3 min read
The pop star Akon, not satisfied by his music awards, fortune, or fame, has decided to build a city in his own name. Akon City will be built near Dakar, the capital of the West-African country, Senegal. It will be powered exclusively by his new cryptocurrency, Akoin, that will (he hopes) be used for things as diverse as paying electricity bills and micro-loans.
Last week, Akon tweeted that he has received official approval to build Akon City, which will be developed on 2,000 acres—New York’s Central Park, for reference, is around 800 acres—gifted to him by the President of Senegal.
Construction started in March, and the city will take ten years and $2 billion to build, according to an article by FDI Intelligence and an interview with Akon by Los Angeles radio station Power106. But not everyone thinks that Senegal's ready for a city that exclusively uses cryptocurrencies.
“It’s a fantasy,” Atsu Davoh, CEO of Bitsika—a Ghanaian crypto cross-border transaction app, which facilitates payments to Senegal—told Decrypt, adding, “There’s a lot of hysteria around what he’s trying to do. He probably has some good ideas, but sensation has just clouded everything.”
Akon's crypto city is set to be built just outside of Dakar, Senegal. Image: Shutterstock.
Davoh said that Senegal isn't even the biggest tech hub in Africa, so it's hardly suited for a crypto city. He argued that would definitely be Nigeria, the second richest country by GDP, according to data published by the International Monetary Fund (Senegal is number 19).
When asked if Senegal is even prepared for a blockchain city, Georgie Ndirangu, a broadcast journalist for BBC Africa—who’s interviewed Akon about another of his initiatives, Akon Lighting Africa—said, “No, the country is not ready.”
Ndirangu pointed to a 2017 study by Pew Research Center, which showed that only 34% of Senegalese adults owned smartphones. As Ndirangu tweeted last week, “Akoin relies on smartphones to work...ruling out that the entire city or country could at any point be run through an app.”
Davoh said that Akon City would therefore just be for those who could afford it.
“It’s not a very practical ambition,” he said of Akon’s dreams, adding, “Are you going to create a crypto-utopia for rich people? Is that really a utopia?”
Still, Ray Youssef, CEO of Paxful, a peer-to-peer crypto market that has been successful in Africa, is delighted by the prospect. “We admire what Akon is doing and we are excited to see Akon City be built,” he told Decrypt.

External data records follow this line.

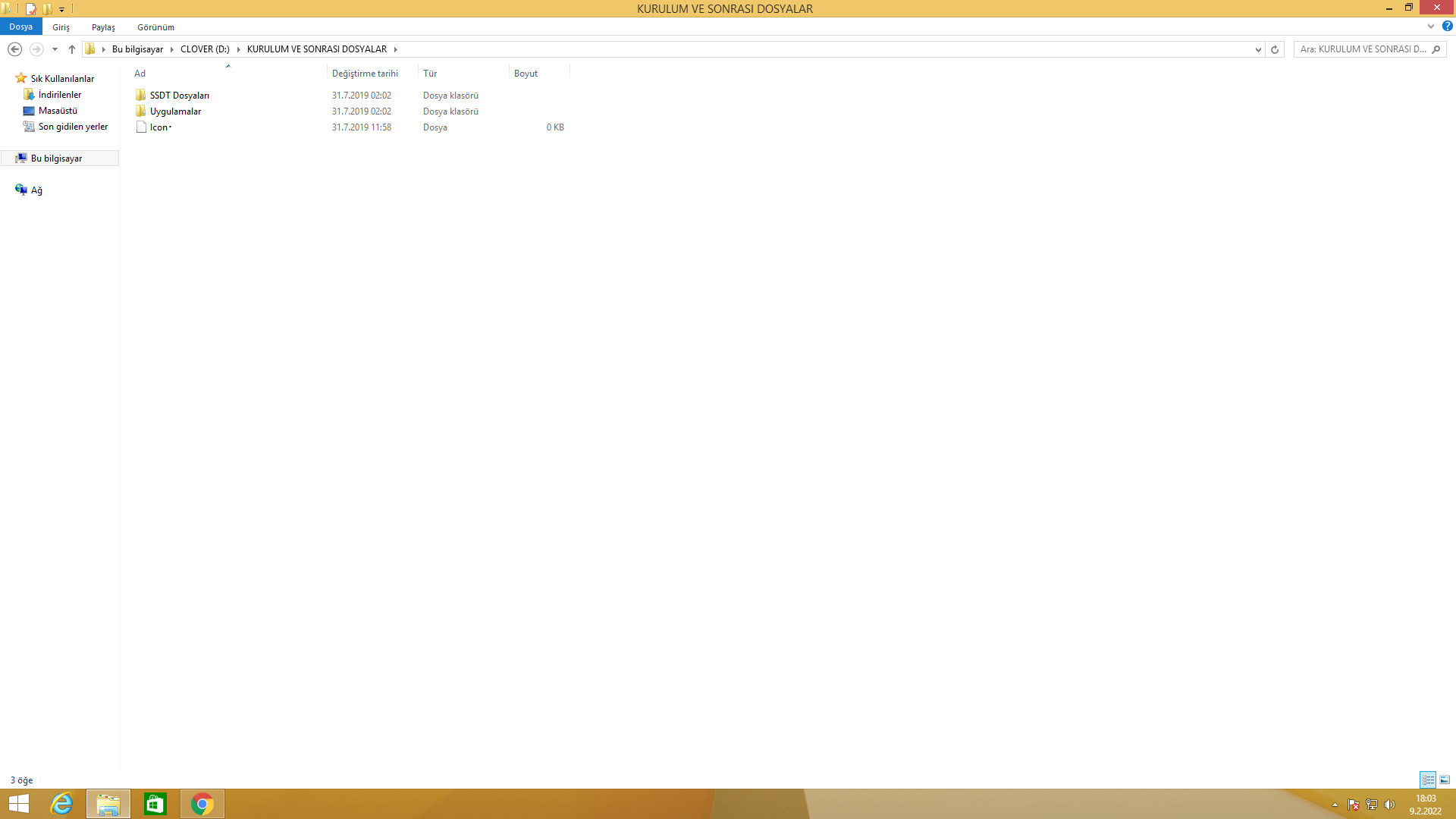Click the Properties icon in the quick access toolbar

click(x=31, y=9)
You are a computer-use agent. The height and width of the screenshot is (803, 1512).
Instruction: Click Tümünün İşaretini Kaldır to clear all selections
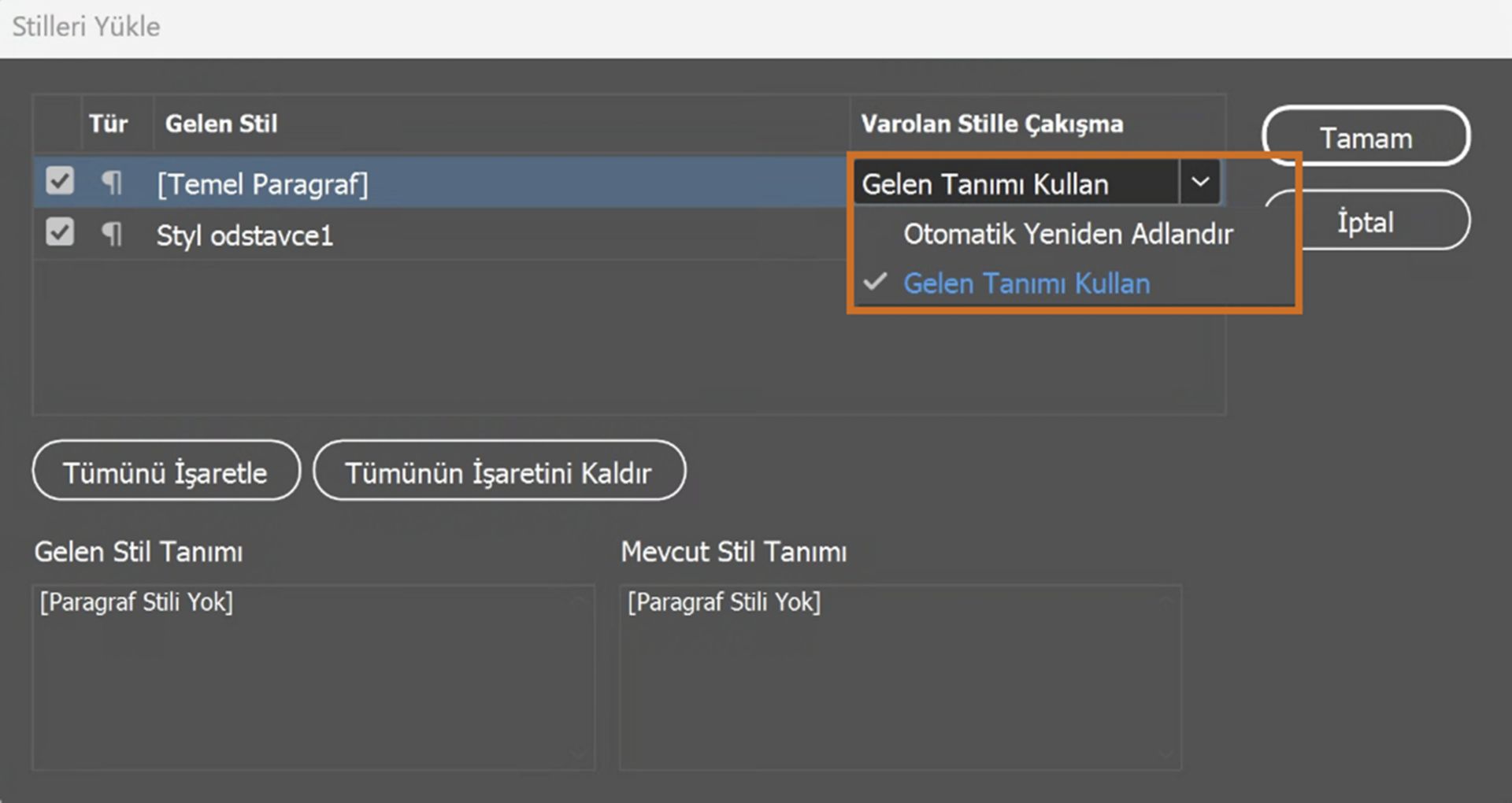tap(499, 472)
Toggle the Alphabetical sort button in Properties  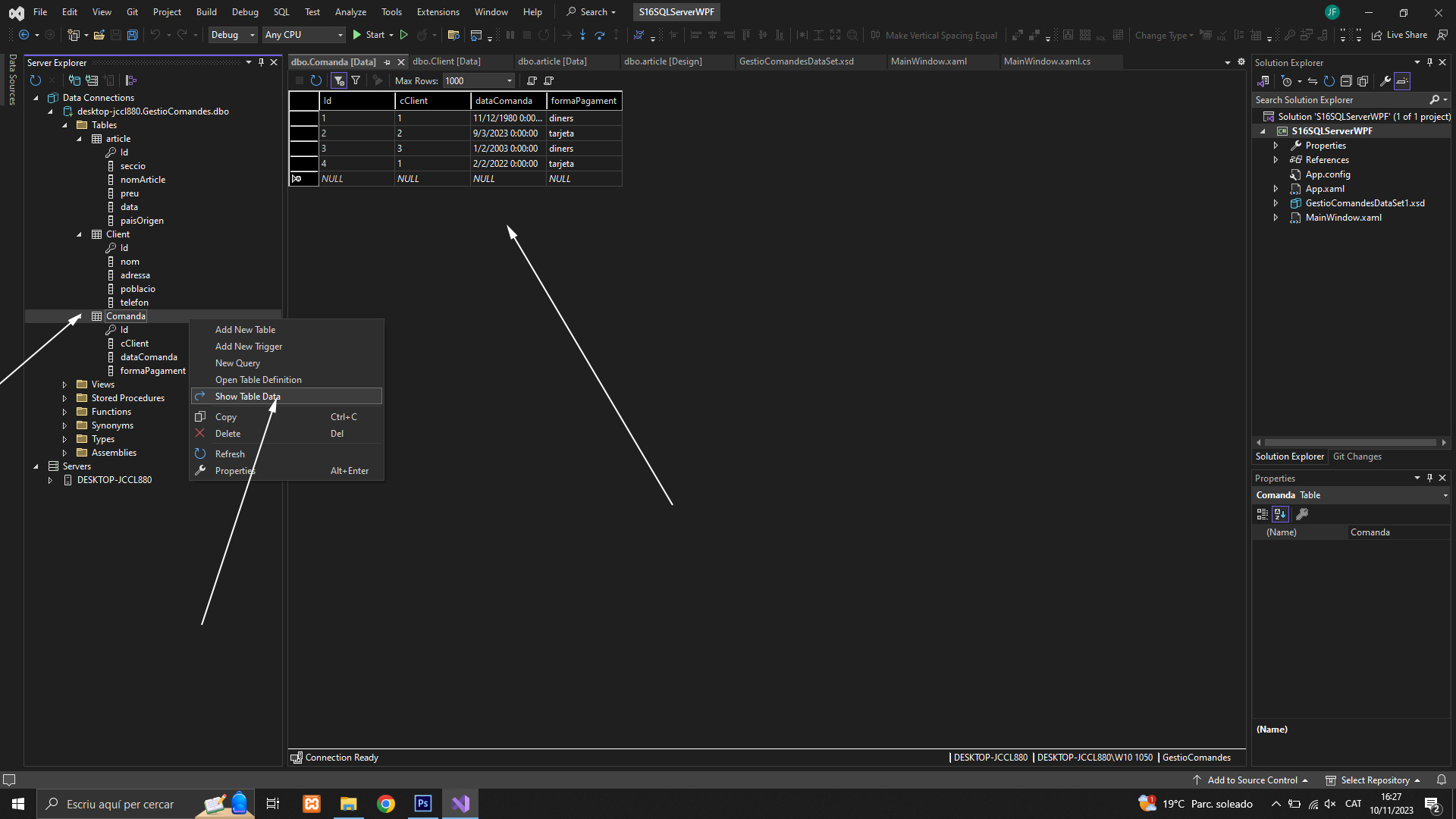point(1280,514)
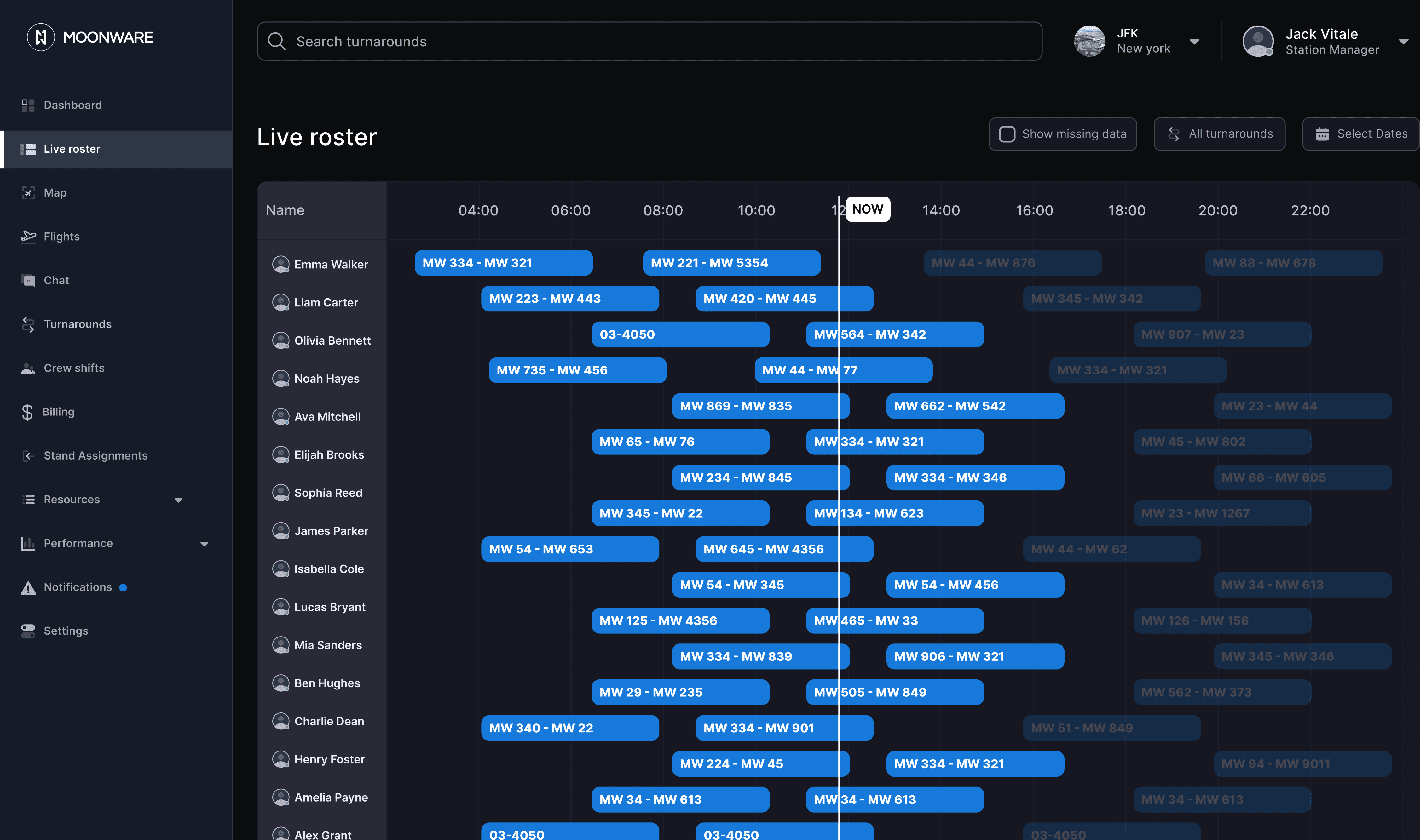Image resolution: width=1420 pixels, height=840 pixels.
Task: Click the Stand Assignments icon
Action: [28, 456]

A spokesperson for Akon argued that Akon City makes a lot of sense—though she didn’t comment on the crypto aspect. Due to housing shortages in Senegal's seaside capital, Dakar, which is “getting extremely popular and crowded,” people are looking elsewhere to live. Akon City will thus be built in a prime location for the next wave of construction.
“It will not be the outskirts for much longer,” she said.
In a bizarre twist, the website for Akoin has also been caught taking images from another project, called Diamniadio Lake City. “Akon went to Google and took [the] Diamniadio Lake City rendering,” Diène Marcel Diagne, CEO of Semer Investment Group—which is building the city—told Decrypt. But one thing's for sure: Akon City, if it turns out as promised, will certainly be unique—unless, said Diagne, Akon steals Diamniadio Lake City's architect, too.